Requirement
In the copy you make, include no pictures, and transcribe every record exactly.

=== Section Start ===

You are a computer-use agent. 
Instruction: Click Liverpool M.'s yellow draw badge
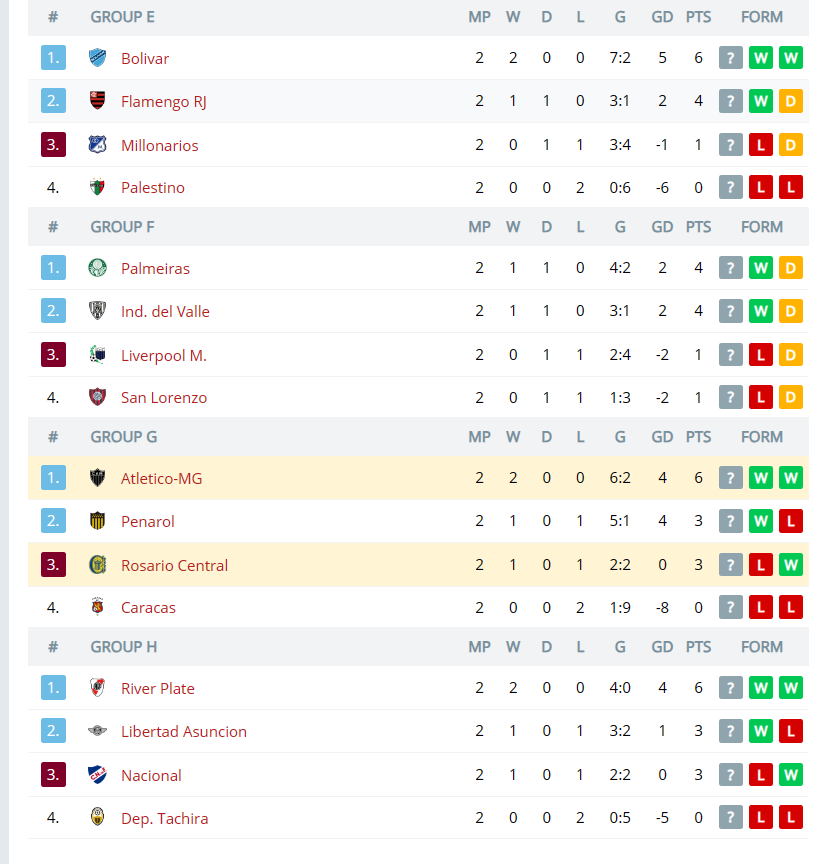[x=791, y=355]
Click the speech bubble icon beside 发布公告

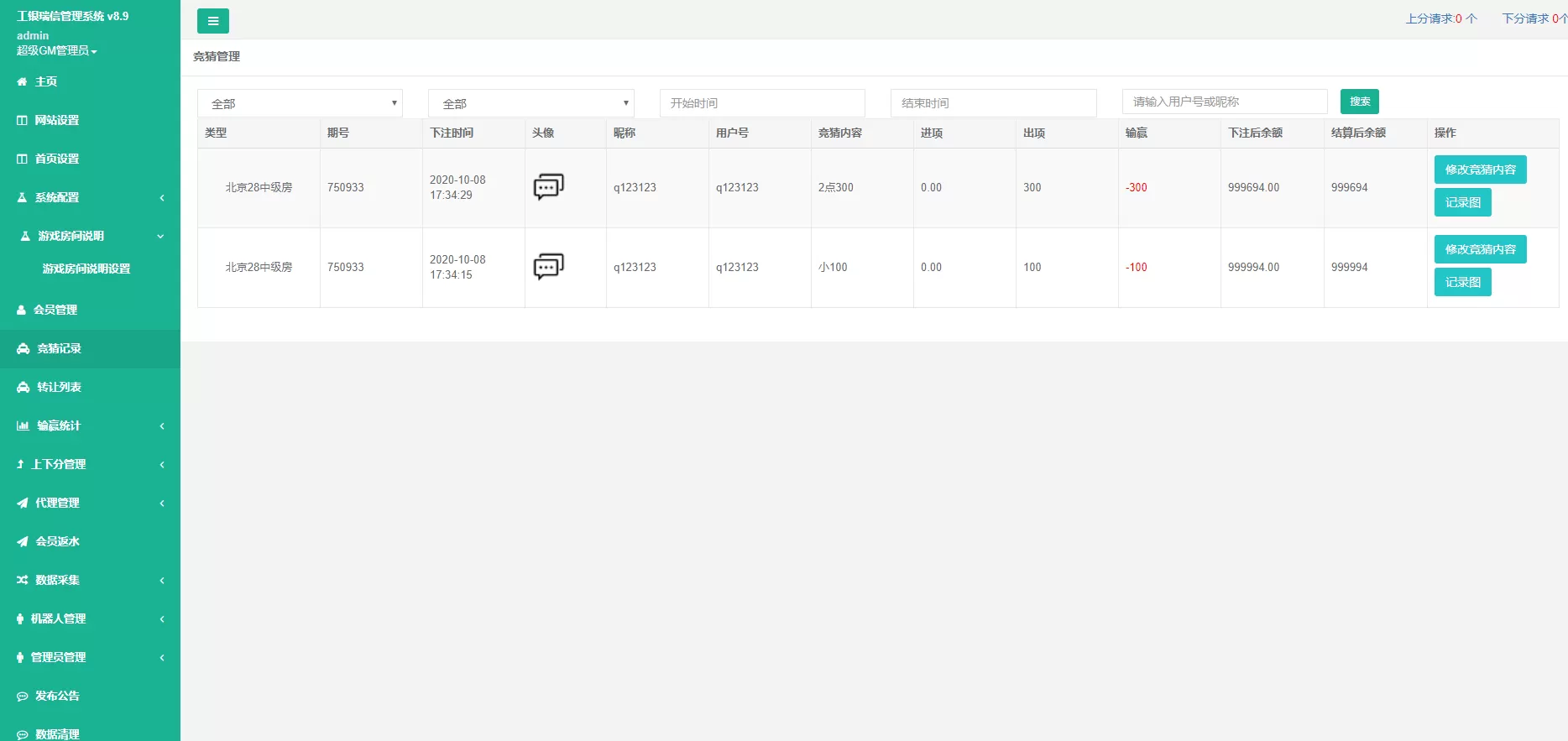(x=23, y=697)
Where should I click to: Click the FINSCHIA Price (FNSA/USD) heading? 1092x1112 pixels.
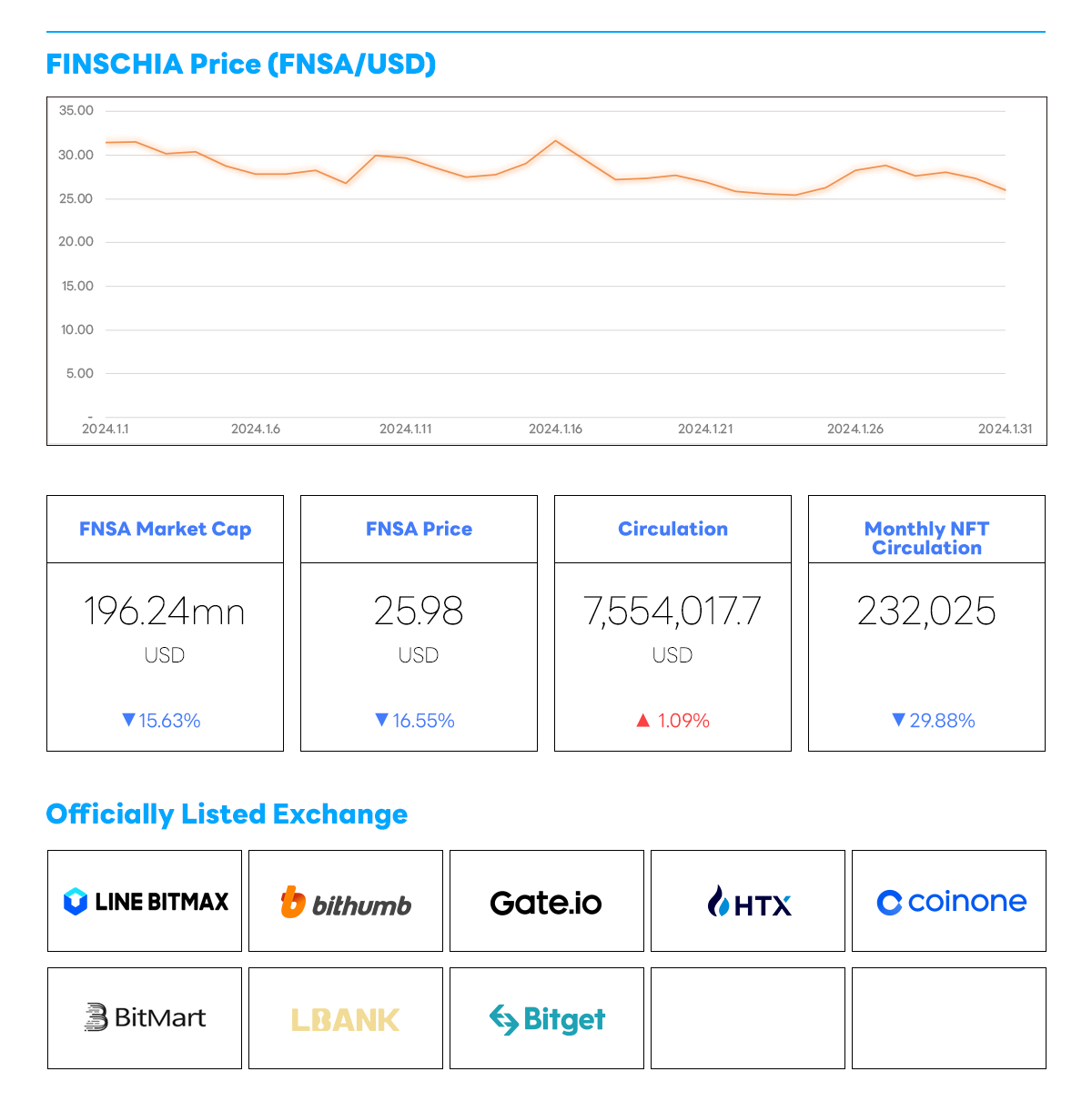(241, 64)
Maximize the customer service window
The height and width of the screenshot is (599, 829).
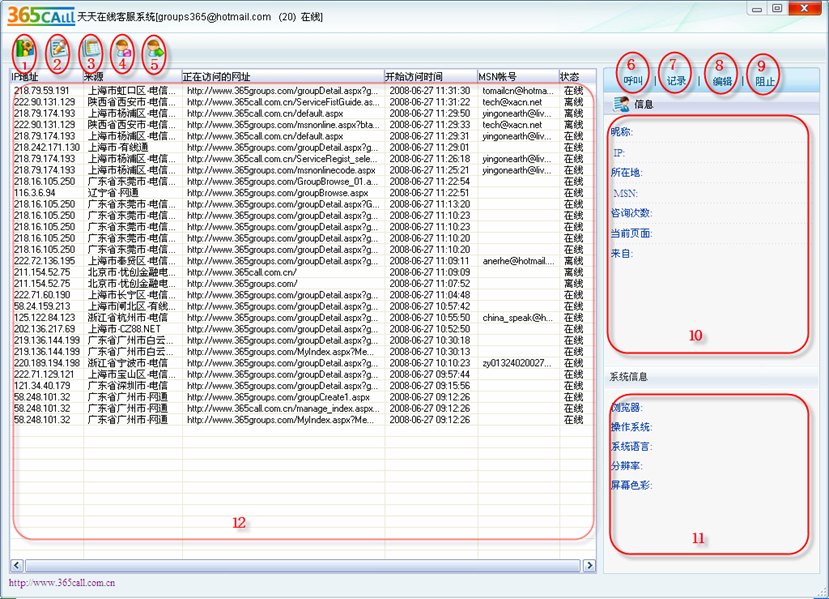777,9
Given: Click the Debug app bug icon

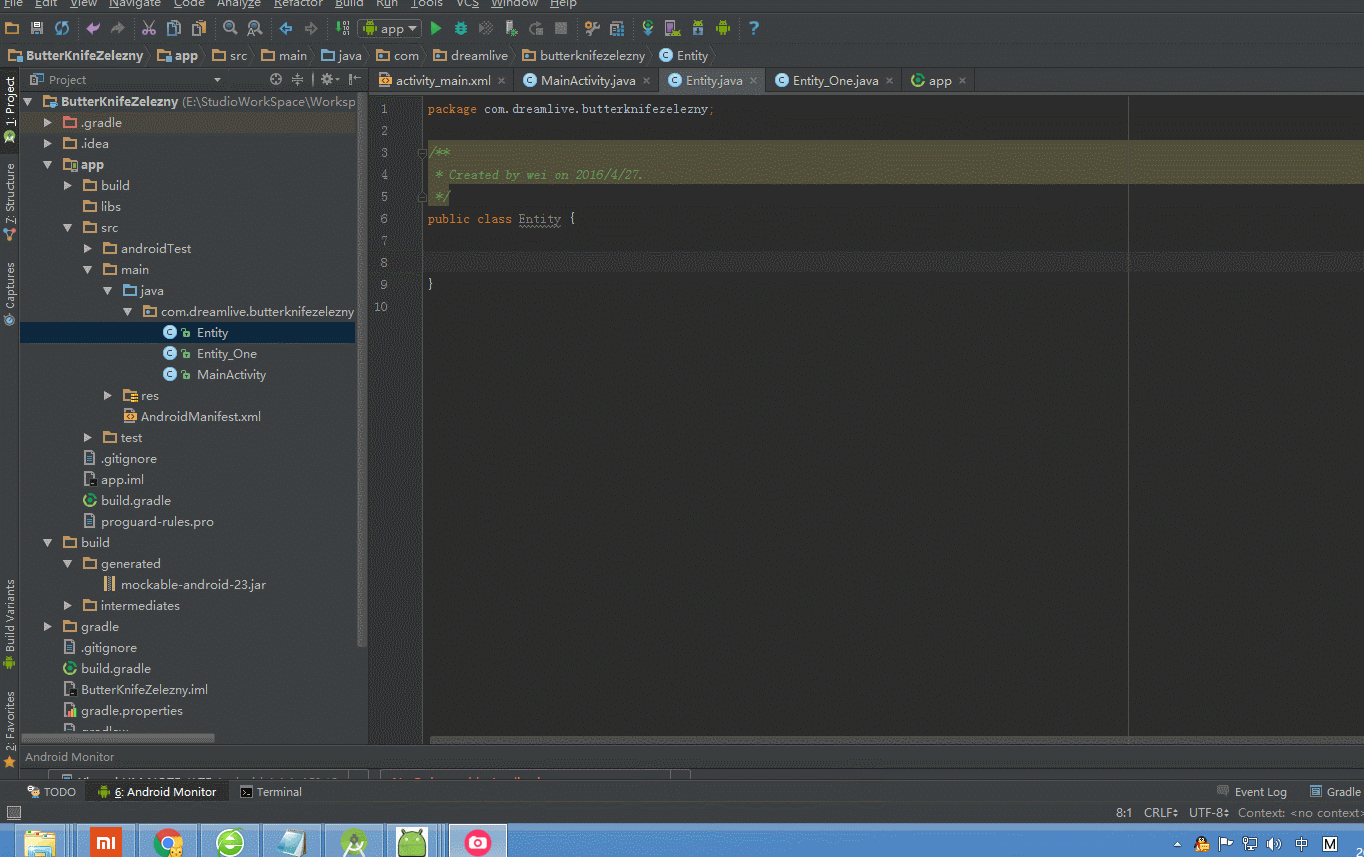Looking at the screenshot, I should (461, 29).
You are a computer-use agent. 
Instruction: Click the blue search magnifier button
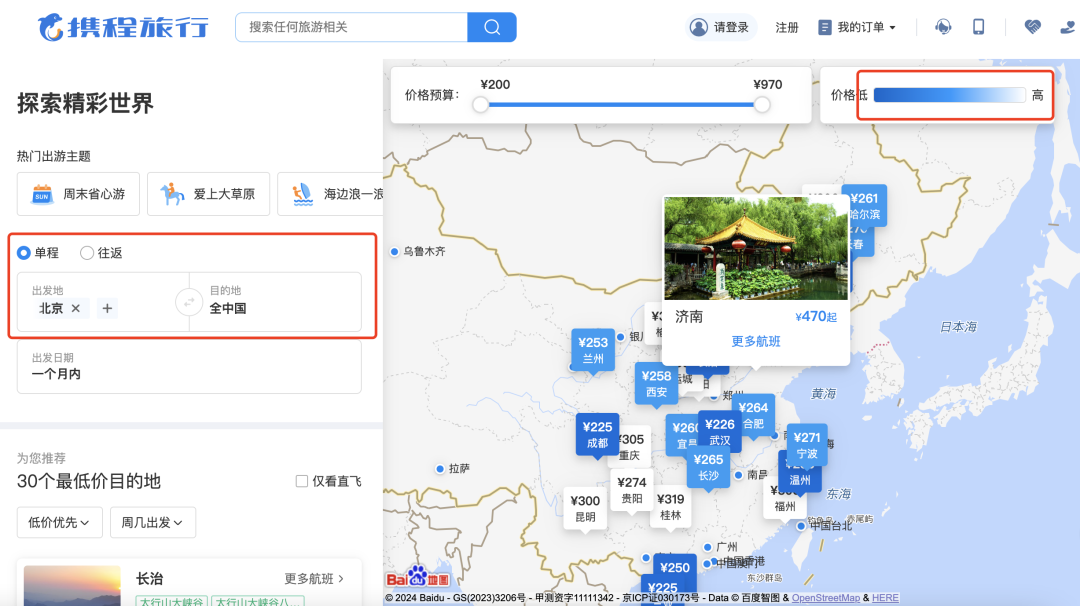click(492, 27)
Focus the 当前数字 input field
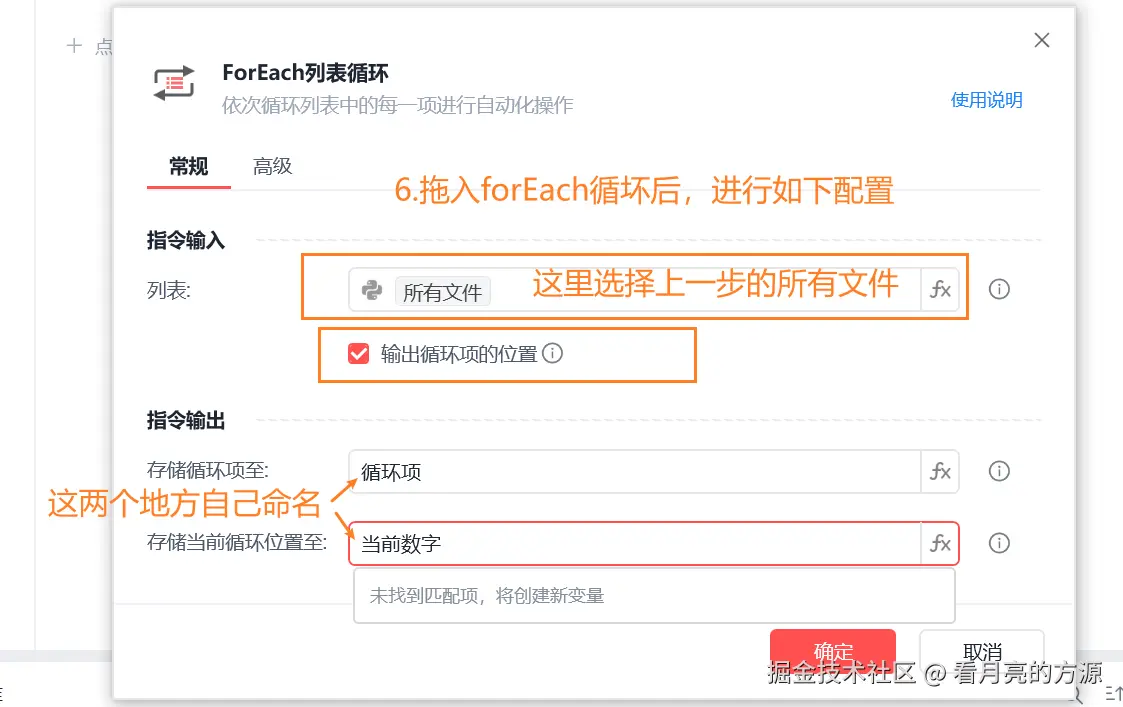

=== Section End ===

Output below
You are a computer-use agent. 
Instruction: Click Liverpool M.'s yellow draw badge
[x=791, y=355]
Click the speech bubble icon beside 发布公告

(x=23, y=697)
Where should I click to: Click the FINSCHIA Price (FNSA/USD) heading? 1092x1112 pixels.
(241, 64)
Maximize the customer service window
The height and width of the screenshot is (599, 829).
777,9
Given: Click the Debug app bug icon

Looking at the screenshot, I should (461, 29).
You are a computer-use agent. 
Instruction: Click the blue search magnifier button
click(492, 27)
Focus the 当前数字 input field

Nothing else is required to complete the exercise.